TASK DESCRIPTION
The answer must be an exact transcription of all the records below.
### DATA SUPPLIED
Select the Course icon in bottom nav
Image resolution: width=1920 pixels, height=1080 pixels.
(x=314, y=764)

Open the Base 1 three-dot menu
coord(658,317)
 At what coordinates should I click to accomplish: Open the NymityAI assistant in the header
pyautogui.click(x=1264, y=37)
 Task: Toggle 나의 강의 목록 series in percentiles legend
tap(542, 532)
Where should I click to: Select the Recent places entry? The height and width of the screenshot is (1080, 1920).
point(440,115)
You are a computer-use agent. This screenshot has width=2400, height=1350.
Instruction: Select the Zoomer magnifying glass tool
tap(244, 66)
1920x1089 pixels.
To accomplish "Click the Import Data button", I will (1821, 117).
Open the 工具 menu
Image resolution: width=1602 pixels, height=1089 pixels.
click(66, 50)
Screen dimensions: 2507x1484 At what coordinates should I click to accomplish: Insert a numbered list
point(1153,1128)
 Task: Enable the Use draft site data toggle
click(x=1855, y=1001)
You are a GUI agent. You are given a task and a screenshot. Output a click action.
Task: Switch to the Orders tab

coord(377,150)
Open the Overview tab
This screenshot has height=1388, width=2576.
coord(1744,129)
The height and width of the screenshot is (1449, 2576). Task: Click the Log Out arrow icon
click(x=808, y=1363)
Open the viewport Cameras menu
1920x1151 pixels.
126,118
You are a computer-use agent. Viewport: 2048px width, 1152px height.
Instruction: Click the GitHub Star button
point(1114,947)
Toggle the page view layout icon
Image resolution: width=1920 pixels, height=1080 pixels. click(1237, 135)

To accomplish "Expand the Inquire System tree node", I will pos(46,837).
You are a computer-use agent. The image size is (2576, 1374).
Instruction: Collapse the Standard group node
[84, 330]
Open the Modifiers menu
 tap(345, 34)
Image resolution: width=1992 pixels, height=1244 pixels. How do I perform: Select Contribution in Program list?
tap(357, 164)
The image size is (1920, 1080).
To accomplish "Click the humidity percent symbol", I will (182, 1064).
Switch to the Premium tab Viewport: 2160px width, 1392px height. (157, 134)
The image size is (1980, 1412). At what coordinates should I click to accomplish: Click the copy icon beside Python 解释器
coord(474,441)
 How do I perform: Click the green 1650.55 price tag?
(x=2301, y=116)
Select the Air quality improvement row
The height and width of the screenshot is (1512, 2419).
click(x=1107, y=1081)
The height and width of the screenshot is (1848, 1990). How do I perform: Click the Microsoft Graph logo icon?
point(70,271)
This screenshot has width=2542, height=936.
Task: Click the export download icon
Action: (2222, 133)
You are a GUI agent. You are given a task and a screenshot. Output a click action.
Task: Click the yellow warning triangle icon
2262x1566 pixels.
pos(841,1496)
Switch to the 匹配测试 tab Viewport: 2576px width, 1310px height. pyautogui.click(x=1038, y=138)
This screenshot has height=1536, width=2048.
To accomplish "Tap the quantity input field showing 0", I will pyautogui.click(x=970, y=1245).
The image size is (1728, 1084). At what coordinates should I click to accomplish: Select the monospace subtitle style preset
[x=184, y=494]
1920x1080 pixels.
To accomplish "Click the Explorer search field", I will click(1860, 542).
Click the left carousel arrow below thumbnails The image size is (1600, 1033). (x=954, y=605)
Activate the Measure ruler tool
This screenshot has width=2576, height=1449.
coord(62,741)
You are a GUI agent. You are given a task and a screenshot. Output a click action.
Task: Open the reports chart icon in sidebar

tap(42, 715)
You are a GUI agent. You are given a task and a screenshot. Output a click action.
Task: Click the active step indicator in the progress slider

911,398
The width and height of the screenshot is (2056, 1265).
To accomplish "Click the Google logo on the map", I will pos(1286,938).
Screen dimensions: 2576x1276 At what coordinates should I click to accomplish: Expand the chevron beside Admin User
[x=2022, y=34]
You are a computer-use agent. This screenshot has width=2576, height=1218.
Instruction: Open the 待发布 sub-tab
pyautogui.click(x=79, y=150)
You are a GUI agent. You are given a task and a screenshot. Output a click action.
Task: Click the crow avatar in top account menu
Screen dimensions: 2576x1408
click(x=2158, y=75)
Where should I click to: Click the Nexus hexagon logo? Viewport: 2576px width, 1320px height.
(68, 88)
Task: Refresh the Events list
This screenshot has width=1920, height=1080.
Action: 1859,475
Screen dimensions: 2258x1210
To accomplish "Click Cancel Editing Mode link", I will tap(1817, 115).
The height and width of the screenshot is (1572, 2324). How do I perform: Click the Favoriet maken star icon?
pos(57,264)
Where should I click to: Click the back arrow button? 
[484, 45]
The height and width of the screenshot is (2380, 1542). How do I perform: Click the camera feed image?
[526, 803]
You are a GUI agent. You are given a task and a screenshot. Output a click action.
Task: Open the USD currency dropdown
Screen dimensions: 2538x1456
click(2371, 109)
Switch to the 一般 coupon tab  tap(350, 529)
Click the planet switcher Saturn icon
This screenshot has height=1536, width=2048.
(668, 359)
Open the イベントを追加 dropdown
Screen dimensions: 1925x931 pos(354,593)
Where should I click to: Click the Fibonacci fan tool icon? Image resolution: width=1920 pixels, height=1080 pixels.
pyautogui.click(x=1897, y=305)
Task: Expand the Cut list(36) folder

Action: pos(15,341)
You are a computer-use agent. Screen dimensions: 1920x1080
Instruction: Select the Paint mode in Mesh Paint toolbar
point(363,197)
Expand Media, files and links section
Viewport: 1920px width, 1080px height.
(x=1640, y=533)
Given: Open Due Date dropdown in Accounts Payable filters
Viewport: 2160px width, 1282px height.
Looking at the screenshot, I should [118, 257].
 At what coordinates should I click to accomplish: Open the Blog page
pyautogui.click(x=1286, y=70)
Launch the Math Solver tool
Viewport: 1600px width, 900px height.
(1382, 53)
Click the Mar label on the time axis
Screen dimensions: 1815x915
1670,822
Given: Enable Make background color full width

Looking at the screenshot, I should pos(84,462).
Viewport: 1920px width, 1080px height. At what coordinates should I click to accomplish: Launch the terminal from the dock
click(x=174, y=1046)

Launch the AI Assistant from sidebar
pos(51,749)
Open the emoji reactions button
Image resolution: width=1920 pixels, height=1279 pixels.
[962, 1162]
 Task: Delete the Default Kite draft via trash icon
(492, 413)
######
EXERCISE SOLUTION
Select the Course icon in bottom nav
Image resolution: width=1920 pixels, height=1080 pixels.
(x=314, y=764)

Open the Base 1 three-dot menu
coord(658,317)
 At what coordinates should I click to accomplish: Open the NymityAI assistant in the header
pyautogui.click(x=1264, y=37)
 Task: Toggle 나의 강의 목록 series in percentiles legend
tap(542, 532)
Where should I click to: Select the Recent places entry? The height and width of the screenshot is (1080, 1920).
point(440,115)
You are a computer-use agent. This screenshot has width=2400, height=1350.
Instruction: Select the Zoomer magnifying glass tool
tap(244, 66)
1920x1089 pixels.
To accomplish "Click the Import Data button", I will (1821, 117).
Open the 工具 menu
Image resolution: width=1602 pixels, height=1089 pixels.
click(66, 50)
Screen dimensions: 2507x1484 At what coordinates should I click to accomplish: Insert a numbered list
point(1153,1128)
 Task: Enable the Use draft site data toggle
click(x=1855, y=1001)
You are a GUI agent. You are given a task and a screenshot. Output a click action.
Task: Switch to the Orders tab

coord(377,150)
Open the Overview tab
This screenshot has height=1388, width=2576.
coord(1744,129)
The height and width of the screenshot is (1449, 2576). Task: Click the Log Out arrow icon
click(x=808, y=1363)
Open the viewport Cameras menu
1920x1151 pixels.
126,118
You are a computer-use agent. Viewport: 2048px width, 1152px height.
Instruction: Click the GitHub Star button
point(1114,947)
Toggle the page view layout icon
Image resolution: width=1920 pixels, height=1080 pixels. click(1237, 135)

To accomplish "Expand the Inquire System tree node", I will pos(46,837).
You are a computer-use agent. The image size is (2576, 1374).
Instruction: Collapse the Standard group node
[84, 330]
Open the Modifiers menu
 tap(345, 34)
Image resolution: width=1992 pixels, height=1244 pixels. How do I perform: Select Contribution in Program list?
tap(357, 164)
The image size is (1920, 1080).
To accomplish "Click the humidity percent symbol", I will (182, 1064).
Switch to the Premium tab Viewport: 2160px width, 1392px height. (157, 134)
The image size is (1980, 1412). At what coordinates should I click to accomplish: Click the copy icon beside Python 解释器
coord(474,441)
 How do I perform: Click the green 1650.55 price tag?
(x=2301, y=116)
Select the Air quality improvement row
The height and width of the screenshot is (1512, 2419).
click(x=1107, y=1081)
The height and width of the screenshot is (1848, 1990). How do I perform: Click the Microsoft Graph logo icon?
point(70,271)
This screenshot has width=2542, height=936.
Task: Click the export download icon
Action: (2222, 133)
You are a GUI agent. You are given a task and a screenshot. Output a click action.
Task: Click the yellow warning triangle icon
2262x1566 pixels.
pos(841,1496)
Switch to the 匹配测试 tab Viewport: 2576px width, 1310px height. pyautogui.click(x=1038, y=138)
This screenshot has height=1536, width=2048.
To accomplish "Tap the quantity input field showing 0", I will pyautogui.click(x=970, y=1245).
The image size is (1728, 1084). At what coordinates should I click to accomplish: Select the monospace subtitle style preset
[x=184, y=494]
1920x1080 pixels.
To accomplish "Click the Explorer search field", I will click(1860, 542).
Click the left carousel arrow below thumbnails The image size is (1600, 1033). (x=954, y=605)
Activate the Measure ruler tool
This screenshot has width=2576, height=1449.
coord(62,741)
You are a GUI agent. You are given a task and a screenshot. Output a click action.
Task: Open the reports chart icon in sidebar

tap(42, 715)
You are a GUI agent. You are given a task and a screenshot. Output a click action.
Task: Click the active step indicator in the progress slider

911,398
The width and height of the screenshot is (2056, 1265).
To accomplish "Click the Google logo on the map", I will pos(1286,938).
Screen dimensions: 2576x1276 At what coordinates should I click to accomplish: Expand the chevron beside Admin User
[x=2022, y=34]
You are a computer-use agent. This screenshot has width=2576, height=1218.
Instruction: Open the 待发布 sub-tab
pyautogui.click(x=79, y=150)
You are a GUI agent. You are given a task and a screenshot. Output a click action.
Task: Click the crow avatar in top account menu
Screen dimensions: 2576x1408
click(x=2158, y=75)
Where should I click to: Click the Nexus hexagon logo? Viewport: 2576px width, 1320px height.
(68, 88)
Task: Refresh the Events list
This screenshot has width=1920, height=1080.
Action: 1859,475
Screen dimensions: 2258x1210
To accomplish "Click Cancel Editing Mode link", I will tap(1817, 115).
The height and width of the screenshot is (1572, 2324). How do I perform: Click the Favoriet maken star icon?
pos(57,264)
Where should I click to: Click the back arrow button? 
[484, 45]
The height and width of the screenshot is (2380, 1542). How do I perform: Click the camera feed image?
[526, 803]
You are a GUI agent. You are given a task and a screenshot. Output a click action.
Task: Open the USD currency dropdown
Screen dimensions: 2538x1456
click(2371, 109)
Switch to the 一般 coupon tab  tap(350, 529)
Click the planet switcher Saturn icon
This screenshot has height=1536, width=2048.
(668, 359)
Open the イベントを追加 dropdown
Screen dimensions: 1925x931 pos(354,593)
Where should I click to: Click the Fibonacci fan tool icon? Image resolution: width=1920 pixels, height=1080 pixels.
pyautogui.click(x=1897, y=305)
Task: Expand the Cut list(36) folder

Action: pos(15,341)
You are a computer-use agent. Screen dimensions: 1920x1080
Instruction: Select the Paint mode in Mesh Paint toolbar
point(363,197)
Expand Media, files and links section
Viewport: 1920px width, 1080px height.
(x=1640, y=533)
Given: Open Due Date dropdown in Accounts Payable filters
Viewport: 2160px width, 1282px height.
Looking at the screenshot, I should [118, 257].
 At what coordinates should I click to accomplish: Open the Blog page
pyautogui.click(x=1286, y=70)
Launch the Math Solver tool
Viewport: 1600px width, 900px height.
(1382, 53)
Click the Mar label on the time axis
Screen dimensions: 1815x915
1670,822
Given: Enable Make background color full width

Looking at the screenshot, I should pos(84,462).
Viewport: 1920px width, 1080px height. At what coordinates should I click to accomplish: Launch the terminal from the dock
click(x=174, y=1046)

Launch the AI Assistant from sidebar
pos(51,749)
Open the emoji reactions button
Image resolution: width=1920 pixels, height=1279 pixels.
[962, 1162]
 Task: Delete the Default Kite draft via trash icon
(492, 413)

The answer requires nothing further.